(Stored dataset items)
'''
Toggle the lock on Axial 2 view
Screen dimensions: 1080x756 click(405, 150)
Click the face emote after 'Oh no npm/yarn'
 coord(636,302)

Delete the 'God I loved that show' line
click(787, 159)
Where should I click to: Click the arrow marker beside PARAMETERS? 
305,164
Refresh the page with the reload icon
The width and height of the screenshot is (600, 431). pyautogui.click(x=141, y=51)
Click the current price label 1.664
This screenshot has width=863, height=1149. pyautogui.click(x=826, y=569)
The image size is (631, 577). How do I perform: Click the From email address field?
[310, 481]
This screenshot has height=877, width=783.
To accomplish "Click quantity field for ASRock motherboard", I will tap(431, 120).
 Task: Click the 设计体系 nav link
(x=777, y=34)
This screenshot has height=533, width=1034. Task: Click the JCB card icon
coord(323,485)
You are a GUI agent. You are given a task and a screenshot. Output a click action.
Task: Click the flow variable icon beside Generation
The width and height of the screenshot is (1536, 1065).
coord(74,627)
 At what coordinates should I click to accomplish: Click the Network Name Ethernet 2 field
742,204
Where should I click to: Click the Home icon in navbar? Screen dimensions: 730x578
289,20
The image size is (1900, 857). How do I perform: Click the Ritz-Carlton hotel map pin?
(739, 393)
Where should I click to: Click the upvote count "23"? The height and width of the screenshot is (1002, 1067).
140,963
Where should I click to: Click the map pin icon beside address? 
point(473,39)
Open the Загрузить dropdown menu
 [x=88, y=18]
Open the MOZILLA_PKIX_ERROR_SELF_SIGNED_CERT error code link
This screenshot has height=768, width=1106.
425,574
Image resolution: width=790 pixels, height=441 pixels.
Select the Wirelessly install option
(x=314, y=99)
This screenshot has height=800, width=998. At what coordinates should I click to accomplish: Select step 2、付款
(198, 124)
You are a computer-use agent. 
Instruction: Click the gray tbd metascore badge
'''
**Exercise instructions**. Each record above is to be written out again, without any change.

**Exercise response**.
Toggle the lock on Axial 2 view
Screen dimensions: 1080x756 click(405, 150)
Click the face emote after 'Oh no npm/yarn'
 coord(636,302)

Delete the 'God I loved that show' line
click(787, 159)
Where should I click to: Click the arrow marker beside PARAMETERS? 
305,164
Refresh the page with the reload icon
The width and height of the screenshot is (600, 431). pyautogui.click(x=141, y=51)
Click the current price label 1.664
This screenshot has width=863, height=1149. pyautogui.click(x=826, y=569)
The image size is (631, 577). How do I perform: Click the From email address field?
[310, 481]
This screenshot has height=877, width=783.
To accomplish "Click quantity field for ASRock motherboard", I will tap(431, 120).
 Task: Click the 设计体系 nav link
(x=777, y=34)
This screenshot has height=533, width=1034. Task: Click the JCB card icon
coord(323,485)
You are a GUI agent. You are given a task and a screenshot. Output a click action.
Task: Click the flow variable icon beside Generation
The width and height of the screenshot is (1536, 1065).
coord(74,627)
 At what coordinates should I click to accomplish: Click the Network Name Ethernet 2 field
742,204
Where should I click to: Click the Home icon in navbar? Screen dimensions: 730x578
289,20
The image size is (1900, 857). How do I perform: Click the Ritz-Carlton hotel map pin?
(739, 393)
Where should I click to: Click the upvote count "23"? The height and width of the screenshot is (1002, 1067).
140,963
Where should I click to: Click the map pin icon beside address? 
point(473,39)
Open the Загрузить dropdown menu
 [x=88, y=18]
Open the MOZILLA_PKIX_ERROR_SELF_SIGNED_CERT error code link
This screenshot has height=768, width=1106.
425,574
Image resolution: width=790 pixels, height=441 pixels.
Select the Wirelessly install option
(x=314, y=99)
This screenshot has height=800, width=998. At what coordinates should I click to accomplish: Select step 2、付款
(198, 124)
You are a computer-use agent. 
Instruction: Click the gray tbd metascore badge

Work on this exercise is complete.